Per quanto riguarda il secondo motivo, il profilo di doglianza relativo alla pretesa violazione del diritto di difesa è, manifestamente, generico e va, pertanto, disatteso. Del resto, il giudice di appello ha rigettato l’istanza di rinvio per il dedotto impedimento del difensore rilevandone la tardività, nell’esercizio di motivato apprezzamento di merito.

Quanto ai profili sostanziali la censura si colloca decisamente in area di inammissibilità, sostanziandosi di argomenti e valutazioni di merito che non possono trovare ingresso in questa sede di legittimità. Ad ogni modo, le deduzioni difensive sono manifestamente infondate.

E’, innanzitutto, improponibile ogni contestazione in ordine alla validità sostanziale di uno dei marchi in questione, con particolare riferimento al monogramma LV, siccome privo dei necessari connotati della novità ed originalità, asseritamente necessari essendo utilizzate lettere dell’alfabeto, nel loro significato convenzionale.

Nel giudizio penale non è possibile eccepire l’invalidità del marchio registrato, che deve trovare espressione nella competente sede civilistica (cfr. Cass. Sez. 5, 1.7.2009, n. 40170, rv. 244750, sull’irrilevanza, in presenza di marchio notorio, della circostanza che sia stato o meno registrato; cfr. pure, per la fase cautelare, id. Sez. 2, 20.11.2009. n, 4217, rv. 245891).

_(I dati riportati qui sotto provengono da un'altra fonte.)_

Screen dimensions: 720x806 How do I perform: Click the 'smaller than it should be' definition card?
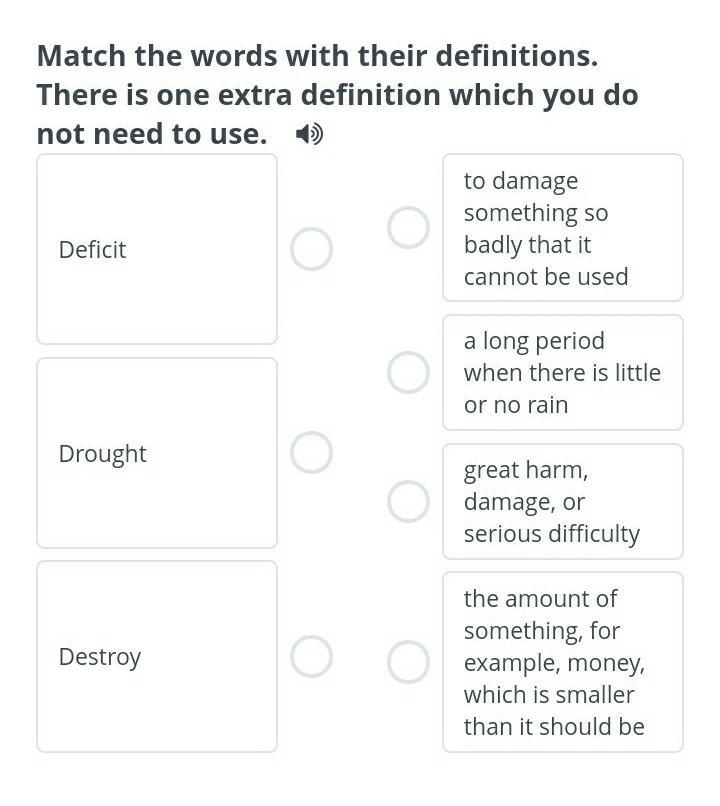[563, 662]
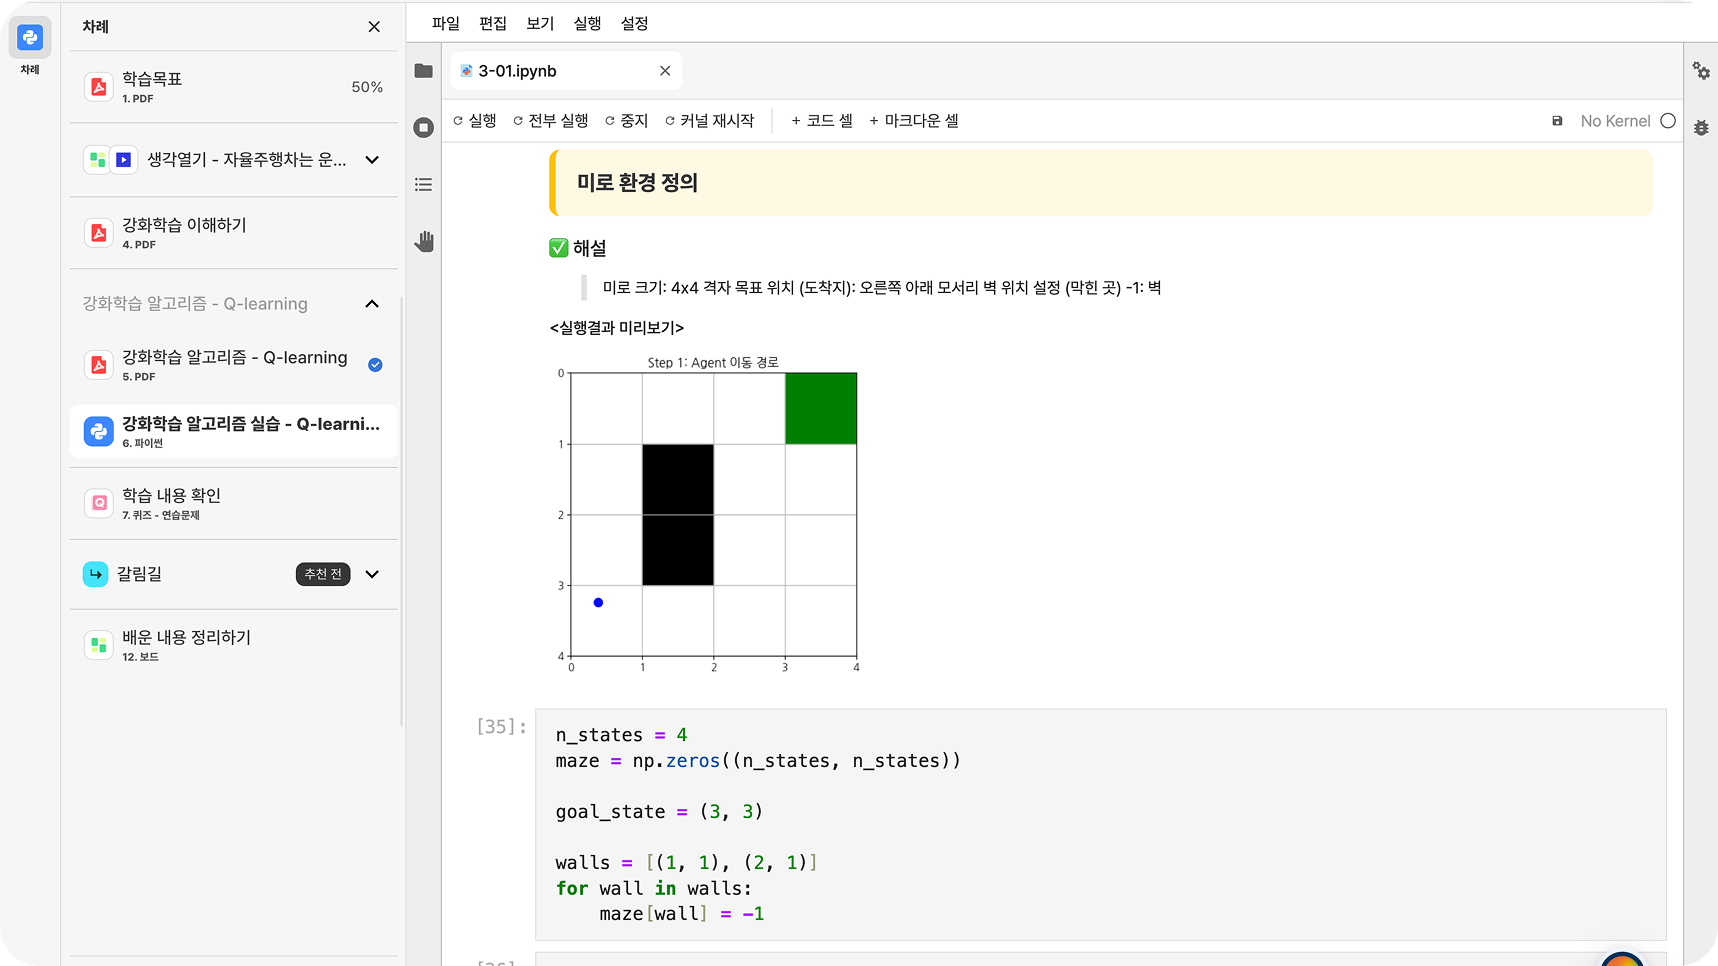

La questione relativa alla natura del marchio in questione, che per il suo carattere debole (siccome composto solo da lettere), renderebbe lecite minime variazioni o modifiche, involge profili di merito improponibili in questa sede di legittimità, a parte le pertinenti osservazioni della parte civile – nella memoria indicata in premessa – che evidenzia come, nel caso di specie, ricorrerebbe invece la diversa – e più forte, sub specie di intensità di tutela – figura di marchio celebre.

Con motivazioni adeguate e formalmente corrette, il giudice a quo ha espresso il suo apprezzamento in merito alla forte somiglianza del materiale in sequestro con i prodotti originali, frutto di fedele ed accorta riproduzione, tale da ingenerare confusione e da captare l’attenzione del consumatore medio. Tale rilievo, frutto di incensurabile apprezzamento di parte, è sicuramente sufficiente per ritenere integrato il reato di cui all’art. 474 c.p. che, per pacifico insegnamento di questa Corte regolatrice, tutela in via principale e diretta non l’acquirente, bensì la pubblica fede intesa come affidamento dei cittadini nei marchi e nei segni distintivi, che individuano le opere di ingegno e i prodotti industriali e ne garantiscono la circolazione (cfr. Cass. sez. 5, 17.4.2008, n. 33324, rv. 241347).

Peraltro, la pacifica natura di reato di pericolo della fattispecie in questione, e la tutela della pubblica fede, intesa come affidamento della clientela sulla genuinità del marchio, ai fini della relativa configurazione è sufficiente che la falsificazione anche imperfetta e parziale sia idonea a trarre in inganno i terzi, ingenerando errore circa l’origine e la provenienza del prodotto e, quindi, la confusione tra contrassegno e prodotto originali, e quelli non autentici.(cfr., tra le altre, Cass. sez. 5, 19.6.2007, n. 31482, rv. 237578; id. sez. 5, 26.1.2000, n. 3336, rv. 215583).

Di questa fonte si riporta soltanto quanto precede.